* **EXCERPT TO READ**:
+++
There are MANY nonfiction graphic novels on the market now that explore different business industries and take a ‘memoir’-type tone—the words and pictures still work together to tell a personal story, but the comic is much more text heavy than a typical graphic novel usually is.
Nourigat’s I Moved to Los Angeles to Work in Animation fills a hole in the graphic novel universe for those libraries looking for ‘art’ graphic novels about media, comics and art careers. She narrates her entry into a career as a story artist fluidly, like the loose style she learns to use for her pitches. Her characters and lettering are rounded and warmly drawn, just like the weather in Los Angeles. She makes no bones about this comic being an important source of career advice: in her disclaimer on page nine, she says this is, “one person’s experience,” and that it is “colored by my background, identity, and privilege.” This self-awareness sets a positive tone for the whole rest of the comic.
Nourigat depicts herself and her future colleagues in a loose, sort-of-slapstick fashion that lets you know right out of the box she does not take herself too seriously. Even though the panels are mostly boxy and consistently march at the same size across the page, page after page, there is enough variation to move the eye around and give the reader some relief from the HUGE BLOCKS OF TEXT. When she finally gets a job, the phone call that announces it shows her phone making a smiley face.
This graphic novel also serves as a young adult coming of age story, as this is Natalie’s first time moving away from her hometown of Portland, OR, her first time living alone, first time learning a new city, and first time trying to find “her people” in America’s second biggest city. The cost of living in LA, LA’s different neighborhoods that are accessible to most animation companies, and the traffic and weather are all discussed, with comical memories depicted guilelessly and hilariously. I was raised in Florida, and I found it priceless that she discovered the importance of air conditioning for the first time.
I think it will be useful to artists and students to have the stories of how guild networking helped Nourigat in her first few years of employment. Nourigat also spends several pages explaining the difference between drawing for animation and drawing for published comics. She advises her readers not to “get too precious” with their art in storyboards for animation movies, as the job is all about fluidly and quickly turning out sketches and boards, collaborating with other artists, and melding several artists’ styles together until the art director gets the mix he likes.
+++
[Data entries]
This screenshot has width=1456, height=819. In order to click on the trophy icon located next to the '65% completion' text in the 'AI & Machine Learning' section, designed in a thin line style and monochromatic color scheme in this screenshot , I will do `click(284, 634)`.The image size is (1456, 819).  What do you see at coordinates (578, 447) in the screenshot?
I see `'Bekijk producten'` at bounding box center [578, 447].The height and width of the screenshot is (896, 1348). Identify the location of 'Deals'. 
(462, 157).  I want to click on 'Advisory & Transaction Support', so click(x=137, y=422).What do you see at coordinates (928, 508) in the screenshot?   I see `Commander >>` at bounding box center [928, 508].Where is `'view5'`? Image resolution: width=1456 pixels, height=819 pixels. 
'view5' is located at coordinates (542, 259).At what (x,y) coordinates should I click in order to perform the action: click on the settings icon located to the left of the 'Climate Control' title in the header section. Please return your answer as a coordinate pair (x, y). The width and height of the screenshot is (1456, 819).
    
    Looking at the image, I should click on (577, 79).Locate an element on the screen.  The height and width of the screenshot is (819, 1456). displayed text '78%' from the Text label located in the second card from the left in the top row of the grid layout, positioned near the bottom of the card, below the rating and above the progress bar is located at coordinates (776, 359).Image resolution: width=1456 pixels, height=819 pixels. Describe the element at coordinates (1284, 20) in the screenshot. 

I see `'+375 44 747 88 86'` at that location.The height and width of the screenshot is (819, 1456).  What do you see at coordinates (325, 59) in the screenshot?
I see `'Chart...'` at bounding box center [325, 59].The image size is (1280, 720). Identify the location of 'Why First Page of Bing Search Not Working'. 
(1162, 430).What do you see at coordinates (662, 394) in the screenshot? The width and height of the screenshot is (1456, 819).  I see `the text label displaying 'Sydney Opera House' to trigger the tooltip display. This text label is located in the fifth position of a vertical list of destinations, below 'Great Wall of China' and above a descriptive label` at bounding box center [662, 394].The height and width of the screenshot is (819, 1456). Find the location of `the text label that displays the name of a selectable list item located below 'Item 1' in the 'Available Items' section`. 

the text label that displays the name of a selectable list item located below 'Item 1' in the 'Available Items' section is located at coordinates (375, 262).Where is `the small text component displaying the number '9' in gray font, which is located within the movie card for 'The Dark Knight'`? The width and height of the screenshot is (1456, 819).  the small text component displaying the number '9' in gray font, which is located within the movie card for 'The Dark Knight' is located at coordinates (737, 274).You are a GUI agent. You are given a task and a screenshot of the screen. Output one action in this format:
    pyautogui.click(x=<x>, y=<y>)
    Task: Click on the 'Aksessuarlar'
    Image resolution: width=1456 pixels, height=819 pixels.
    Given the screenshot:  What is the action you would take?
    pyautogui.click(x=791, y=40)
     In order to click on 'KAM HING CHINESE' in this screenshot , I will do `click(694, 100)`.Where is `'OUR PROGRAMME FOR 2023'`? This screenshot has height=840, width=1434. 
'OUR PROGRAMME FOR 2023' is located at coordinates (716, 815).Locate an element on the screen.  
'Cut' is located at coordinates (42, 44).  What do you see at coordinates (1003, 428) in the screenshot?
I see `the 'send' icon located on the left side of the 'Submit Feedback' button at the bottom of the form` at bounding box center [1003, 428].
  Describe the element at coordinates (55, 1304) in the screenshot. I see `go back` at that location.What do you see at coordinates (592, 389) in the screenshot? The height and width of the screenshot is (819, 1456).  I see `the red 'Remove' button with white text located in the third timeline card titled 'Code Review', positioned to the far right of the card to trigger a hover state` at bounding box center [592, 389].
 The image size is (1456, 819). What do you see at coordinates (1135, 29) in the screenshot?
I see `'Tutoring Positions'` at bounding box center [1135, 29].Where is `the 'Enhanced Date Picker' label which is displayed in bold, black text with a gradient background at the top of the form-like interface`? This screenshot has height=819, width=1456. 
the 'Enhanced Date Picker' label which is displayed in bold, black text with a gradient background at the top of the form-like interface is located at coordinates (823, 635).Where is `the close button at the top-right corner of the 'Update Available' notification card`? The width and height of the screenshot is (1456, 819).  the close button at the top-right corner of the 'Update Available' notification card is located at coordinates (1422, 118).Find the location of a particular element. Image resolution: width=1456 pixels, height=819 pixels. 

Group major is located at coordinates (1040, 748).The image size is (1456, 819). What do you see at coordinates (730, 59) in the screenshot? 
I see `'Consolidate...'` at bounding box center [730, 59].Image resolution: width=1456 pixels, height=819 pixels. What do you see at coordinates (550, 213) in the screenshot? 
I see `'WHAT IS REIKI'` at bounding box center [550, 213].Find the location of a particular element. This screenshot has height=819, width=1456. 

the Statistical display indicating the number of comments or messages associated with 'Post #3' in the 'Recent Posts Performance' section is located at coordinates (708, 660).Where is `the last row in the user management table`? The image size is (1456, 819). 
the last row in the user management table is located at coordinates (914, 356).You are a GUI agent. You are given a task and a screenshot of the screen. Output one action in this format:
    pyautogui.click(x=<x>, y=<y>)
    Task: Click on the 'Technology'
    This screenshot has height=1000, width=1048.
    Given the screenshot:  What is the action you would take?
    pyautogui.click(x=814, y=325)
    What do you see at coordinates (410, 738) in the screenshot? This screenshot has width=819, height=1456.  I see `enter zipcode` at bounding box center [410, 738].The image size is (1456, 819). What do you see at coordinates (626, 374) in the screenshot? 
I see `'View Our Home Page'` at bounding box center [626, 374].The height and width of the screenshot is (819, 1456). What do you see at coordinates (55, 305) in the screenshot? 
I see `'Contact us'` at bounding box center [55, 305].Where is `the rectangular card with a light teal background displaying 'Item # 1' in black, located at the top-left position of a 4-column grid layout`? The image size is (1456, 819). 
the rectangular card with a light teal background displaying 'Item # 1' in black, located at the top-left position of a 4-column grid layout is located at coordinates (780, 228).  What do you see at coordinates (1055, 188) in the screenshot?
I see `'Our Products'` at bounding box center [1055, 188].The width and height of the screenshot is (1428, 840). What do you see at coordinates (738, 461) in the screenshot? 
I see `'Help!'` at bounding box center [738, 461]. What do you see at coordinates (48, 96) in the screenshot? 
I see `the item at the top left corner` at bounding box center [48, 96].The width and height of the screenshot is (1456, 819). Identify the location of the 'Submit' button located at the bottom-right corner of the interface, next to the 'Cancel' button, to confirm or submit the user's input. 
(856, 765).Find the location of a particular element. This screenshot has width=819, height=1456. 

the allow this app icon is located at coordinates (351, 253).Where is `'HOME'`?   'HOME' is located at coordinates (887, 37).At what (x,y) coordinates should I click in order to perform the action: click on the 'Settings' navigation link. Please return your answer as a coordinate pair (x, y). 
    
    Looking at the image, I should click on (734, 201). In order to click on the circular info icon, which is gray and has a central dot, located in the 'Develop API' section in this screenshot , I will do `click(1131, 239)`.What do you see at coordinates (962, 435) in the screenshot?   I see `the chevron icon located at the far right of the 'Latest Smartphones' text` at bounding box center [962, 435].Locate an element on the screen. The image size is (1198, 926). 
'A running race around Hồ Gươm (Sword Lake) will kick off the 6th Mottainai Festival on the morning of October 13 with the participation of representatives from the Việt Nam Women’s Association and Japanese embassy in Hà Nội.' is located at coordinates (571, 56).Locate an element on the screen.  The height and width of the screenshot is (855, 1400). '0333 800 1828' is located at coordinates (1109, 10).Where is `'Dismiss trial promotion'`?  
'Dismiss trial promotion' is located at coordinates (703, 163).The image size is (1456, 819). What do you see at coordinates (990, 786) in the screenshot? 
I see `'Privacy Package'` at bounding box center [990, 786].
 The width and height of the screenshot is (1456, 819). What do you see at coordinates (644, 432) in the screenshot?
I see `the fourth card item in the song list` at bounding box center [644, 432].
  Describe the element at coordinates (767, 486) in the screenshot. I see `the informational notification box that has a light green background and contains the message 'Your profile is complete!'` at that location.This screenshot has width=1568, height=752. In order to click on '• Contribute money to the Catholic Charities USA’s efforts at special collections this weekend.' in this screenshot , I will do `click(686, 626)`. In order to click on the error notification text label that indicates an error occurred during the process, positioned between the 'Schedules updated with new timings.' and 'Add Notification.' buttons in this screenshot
+++
* **EXERCISE DESCRIPTION**:
Print the passage of the graphic novel review between "I think it will" and "mix he likes.", inclusive.

* **WORKED SOLUTION**:
I think it will be useful to artists and students to have the stories of how guild networking helped Nourigat in her first few years of employment. Nourigat also spends several pages explaining the difference between drawing for animation and drawing for published comics. She advises her readers not to “get too precious” with their art in storyboards for animation movies, as the job is all about fluidly and quickly turning out sketches and boards, collaborating with other artists, and melding several artists’ styles together until the art director gets the mix he likes.